**WORK TASK**
Only the lines from the one containing "The width and height of the screenshot is (1080, 711)." through the end of the material should be printed, exactly as they appear. Leave out pictures.
.....
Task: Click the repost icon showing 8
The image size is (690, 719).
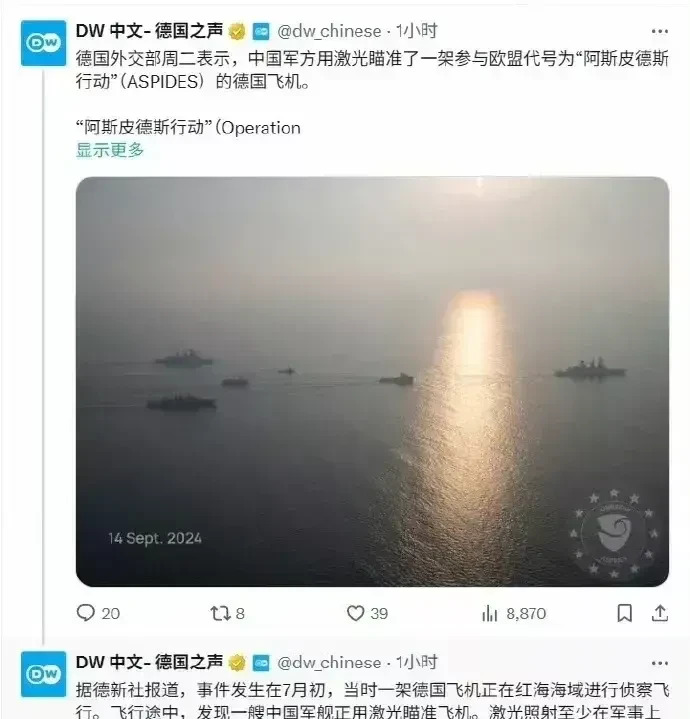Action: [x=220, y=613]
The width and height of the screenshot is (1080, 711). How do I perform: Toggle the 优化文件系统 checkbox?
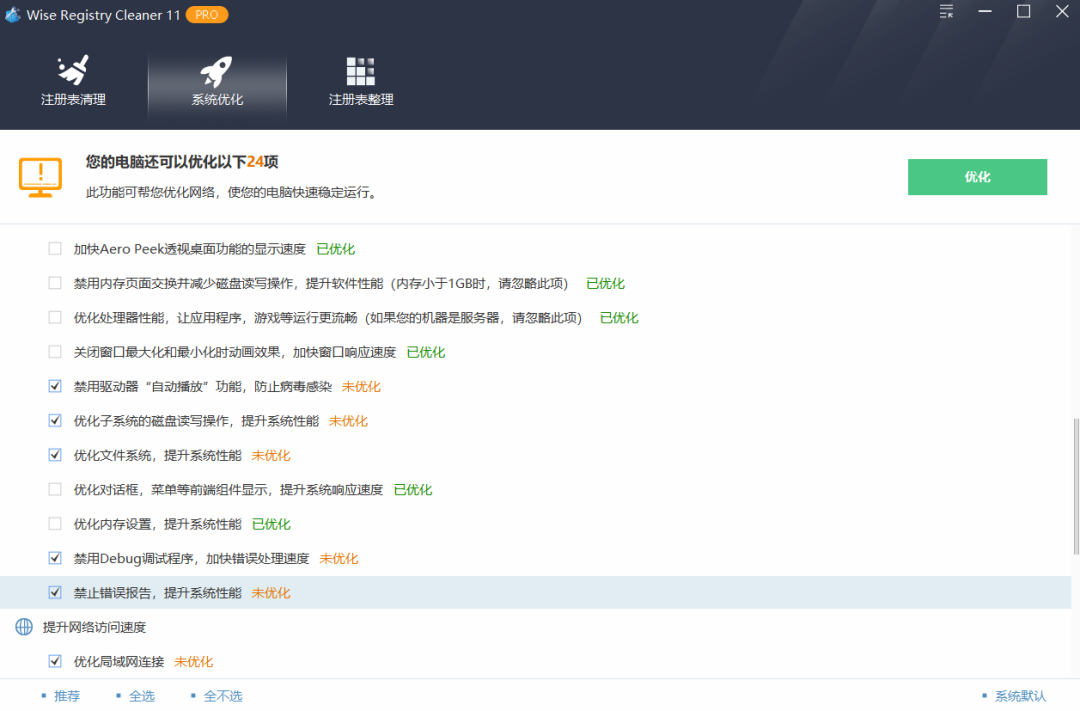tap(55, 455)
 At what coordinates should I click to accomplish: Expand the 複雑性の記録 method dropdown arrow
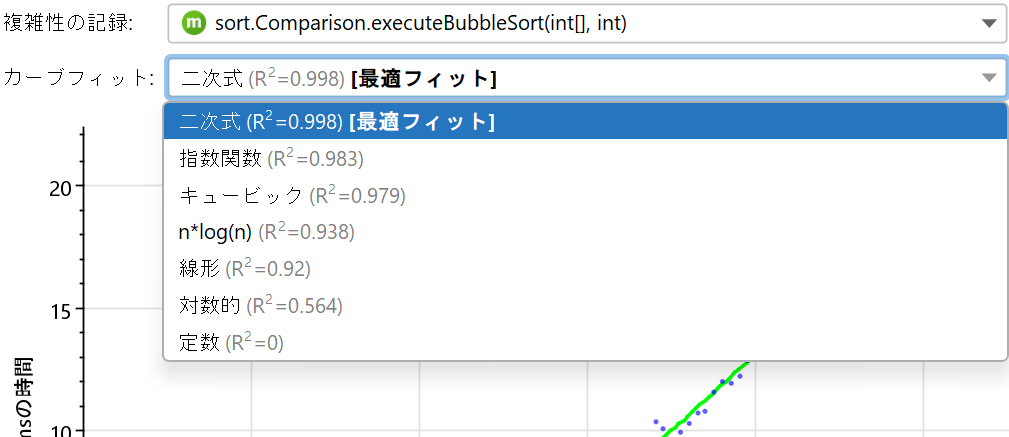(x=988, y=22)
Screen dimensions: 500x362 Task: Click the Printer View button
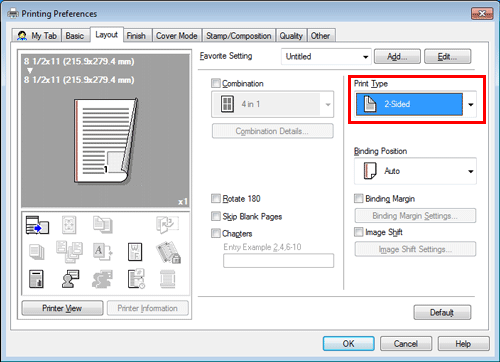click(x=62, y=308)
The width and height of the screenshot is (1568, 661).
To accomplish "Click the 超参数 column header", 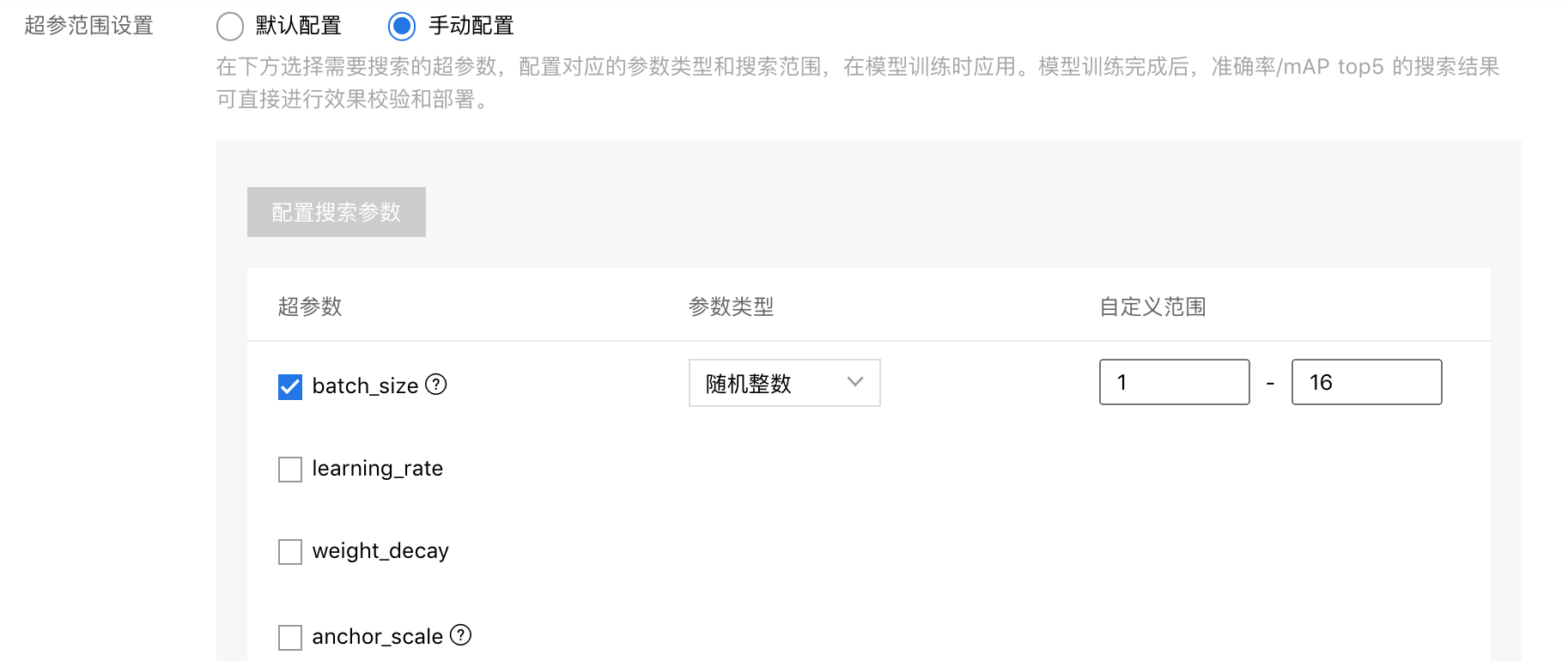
.....
**TASK RESPONSE**
The width and height of the screenshot is (1080, 711). How do I perform: Toggle the 优化文件系统 checkbox?
tap(55, 455)
 At what coordinates should I click to accomplish: Expand the 複雑性の記録 method dropdown arrow
(x=988, y=22)
Screen dimensions: 500x362 Task: Click the Printer View button
click(x=62, y=308)
The width and height of the screenshot is (1568, 661).
To accomplish "Click the 超参数 column header", 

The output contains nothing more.